Management - Restoring the Voice

  • Voice Therapy: Initial management. Focus on vocal hygiene, compensatory strategies, reducing phonatory effort.
  • Injection Laryngoplasty: Temporary medialization for small-moderate glottic gaps.
    • Materials: Hyaluronic acid, CaHA, autologous fat. Duration: 3-12 months.
  • Thyroplasty Type I (Medialization Laryngoplasty): Gold standard for permanent UVFP.
    • Isshiki Type I: Implant (Silastic, Gore-Tex) via thyroid cartilage window pushes fold medially.
  • Reinnervation: For younger patients, good neuromuscular integrity. E.g., Ansa cervicalis-RLN anastomosis.
  • Arytenoid Procedures: Arytenoid adduction, often combined with Type I thyroplasty for posterior gaps.
  • Airway (Bilateral VFP): If dyspnea, consider tracheostomy, cordotomy, or arytenoidectomy.

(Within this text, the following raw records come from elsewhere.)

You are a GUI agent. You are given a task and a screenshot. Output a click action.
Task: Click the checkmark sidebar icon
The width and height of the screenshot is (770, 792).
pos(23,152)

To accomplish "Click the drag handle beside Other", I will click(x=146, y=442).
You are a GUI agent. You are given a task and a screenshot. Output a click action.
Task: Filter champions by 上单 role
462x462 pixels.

⭐ Thyroplasty Type I (Isshiki) is the most common surgical procedure for achieving permanent voice improvement in unilateral vocal fold paralysis.

Thyroplasty Type I Procedure Illustration Awaiting image generation for "Illustration of Thyroplasty Type I procedure steps"...

High‑Yield Points - ⚡ Biggest Takeaways

  • Recurrent Laryngeal Nerve (RLN) injury is the most common cause; left RLN is more vulnerable (e.g., thoracic lesions).
  • Unilateral paralysis presents with hoarseness, breathy voice, and risk of aspiration.
  • Bilateral abductor paralysis is an airway emergency causing inspiratory stridor.
  • Semon's Law: Posterior cricoarytenoid (abductor) muscle fibers are more susceptible to injury.
  • Paramedian position is the most common vocal fold position in unilateral RLN palsy.
  • Thyroplasty Type I (medialization) is a key surgical treatment for symptomatic unilateral paralysis.